Pain point: data replication
If you read this carefully, you surely have noticed that we actually have state
that is stored on each docker node: the git repositories, living in
/media/state/_CUSTOM/git
. While git repositories are fairly easy
to replicate and back up, with other applications this is much harder: imagine
a typical trac installation, which
needs a database and a couple of environment files where it stores attachment
files and such.
Neither Docker nor CoreOS address this issue, it is one that you have to solve yourself. Options that come to mind are DRBD or rsync for less consistent, but perhaps easier replication. On the database side, there are plenty of solutions for PostgreSQL and MySQL.
Pain point: non-deterministic builds
With the Dockerfiles I used above, both the base image
(tianon/debian
) and what’s currently in Debian might change any
second. An Dockerfile that I built just fine on my computer today may not work
for you tomorrow. The result is that docker images are actually really
important to keep around on reliable storage. I talked about the registry
situation in step 2 already and there are other
posts about the registry situation, too.
Pain point: read-write containers
What makes me personally a little nervous when dockerizing software is that containers are read-writable, and there is no way to run a container in read-only mode. This means that you need to get the volumes right, otherwise whatever data the software writes to disk is lost when you deploy a new docker container (or the old one dies). If read-only containers were possible, the software would not even be able to store any data, except when you properly set up a volume backed by persistent (and hopefully replicated/backed up) storage on the host.
I sent a Pull Request for read-only containers, but so far upstream does not seem very enthusiastic to merge it.
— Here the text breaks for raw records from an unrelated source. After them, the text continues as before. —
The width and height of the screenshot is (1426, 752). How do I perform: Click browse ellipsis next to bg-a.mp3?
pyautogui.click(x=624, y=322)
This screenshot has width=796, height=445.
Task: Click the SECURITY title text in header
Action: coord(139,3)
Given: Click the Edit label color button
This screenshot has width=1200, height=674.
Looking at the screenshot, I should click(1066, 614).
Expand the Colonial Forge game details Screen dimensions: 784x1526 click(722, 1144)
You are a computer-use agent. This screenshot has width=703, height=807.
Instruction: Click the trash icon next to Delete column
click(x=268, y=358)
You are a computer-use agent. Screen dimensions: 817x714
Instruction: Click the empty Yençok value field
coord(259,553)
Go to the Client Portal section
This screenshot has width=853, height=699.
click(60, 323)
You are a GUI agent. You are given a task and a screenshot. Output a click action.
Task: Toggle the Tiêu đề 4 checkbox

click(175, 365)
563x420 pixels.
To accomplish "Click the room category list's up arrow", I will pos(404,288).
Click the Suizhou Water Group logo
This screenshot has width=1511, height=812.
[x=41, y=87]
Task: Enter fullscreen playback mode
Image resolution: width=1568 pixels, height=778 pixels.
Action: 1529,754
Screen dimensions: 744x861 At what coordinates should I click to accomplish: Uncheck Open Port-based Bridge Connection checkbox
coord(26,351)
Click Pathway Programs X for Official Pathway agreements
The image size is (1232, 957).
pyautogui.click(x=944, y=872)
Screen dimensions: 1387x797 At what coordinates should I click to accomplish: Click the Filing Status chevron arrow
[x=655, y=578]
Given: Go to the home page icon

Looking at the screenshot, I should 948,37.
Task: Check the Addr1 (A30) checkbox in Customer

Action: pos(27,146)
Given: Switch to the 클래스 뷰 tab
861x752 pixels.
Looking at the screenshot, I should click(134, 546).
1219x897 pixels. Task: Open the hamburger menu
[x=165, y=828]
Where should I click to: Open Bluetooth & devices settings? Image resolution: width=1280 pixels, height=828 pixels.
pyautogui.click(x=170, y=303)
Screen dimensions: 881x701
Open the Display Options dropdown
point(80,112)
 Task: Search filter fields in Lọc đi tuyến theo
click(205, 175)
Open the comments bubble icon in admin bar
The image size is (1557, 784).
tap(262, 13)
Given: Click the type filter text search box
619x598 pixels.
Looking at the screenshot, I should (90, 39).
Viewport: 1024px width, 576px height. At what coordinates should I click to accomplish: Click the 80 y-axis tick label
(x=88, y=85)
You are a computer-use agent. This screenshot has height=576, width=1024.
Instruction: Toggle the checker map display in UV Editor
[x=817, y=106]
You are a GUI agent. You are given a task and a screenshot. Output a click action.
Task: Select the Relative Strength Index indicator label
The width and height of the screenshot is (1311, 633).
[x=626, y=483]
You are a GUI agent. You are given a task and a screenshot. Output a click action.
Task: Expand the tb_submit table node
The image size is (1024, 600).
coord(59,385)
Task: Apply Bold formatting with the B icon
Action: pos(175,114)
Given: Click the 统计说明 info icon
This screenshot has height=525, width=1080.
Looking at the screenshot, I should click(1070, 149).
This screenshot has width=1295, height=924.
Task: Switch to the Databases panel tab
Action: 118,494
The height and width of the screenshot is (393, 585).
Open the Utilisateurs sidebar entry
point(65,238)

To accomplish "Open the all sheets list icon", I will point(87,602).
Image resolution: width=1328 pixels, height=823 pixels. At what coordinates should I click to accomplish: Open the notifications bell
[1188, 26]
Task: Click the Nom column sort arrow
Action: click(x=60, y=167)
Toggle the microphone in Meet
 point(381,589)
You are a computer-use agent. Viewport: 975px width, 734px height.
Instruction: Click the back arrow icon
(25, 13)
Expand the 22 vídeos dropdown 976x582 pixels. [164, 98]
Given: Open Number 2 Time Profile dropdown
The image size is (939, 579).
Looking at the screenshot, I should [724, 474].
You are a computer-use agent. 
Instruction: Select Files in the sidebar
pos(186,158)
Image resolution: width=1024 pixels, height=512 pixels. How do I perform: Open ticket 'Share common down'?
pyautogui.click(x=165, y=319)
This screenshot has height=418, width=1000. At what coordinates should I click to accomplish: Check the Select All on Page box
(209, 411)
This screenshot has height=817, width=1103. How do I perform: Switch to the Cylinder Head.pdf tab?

Pain point: CoreOS automatic reboots
At the time of writing, CoreOS automatically reboots after every update. Even if you have another level of load-balancing with health checks in front of your CoreOS machine, this means a brief service interruption. To work around it, use an inhibitor and reboot manually from time to time after properly failing over all services away from that machine.
Conclusion
Docker feels like a huge step in the right direction, but there definitely will still be quite a number of changes in all the details before we arrive at a solution that is tried and trusted.
Ideally, there will be plenty of providers who will run your Docker containers for not a lot of money, so that one can eventually get rid of dedicated servers entirely. Before that will be possible, we also need a solution to migrate Docker containers and their persistent state from one machine to another automatically and bring up Docker containers on new machines should a machine become unavailable.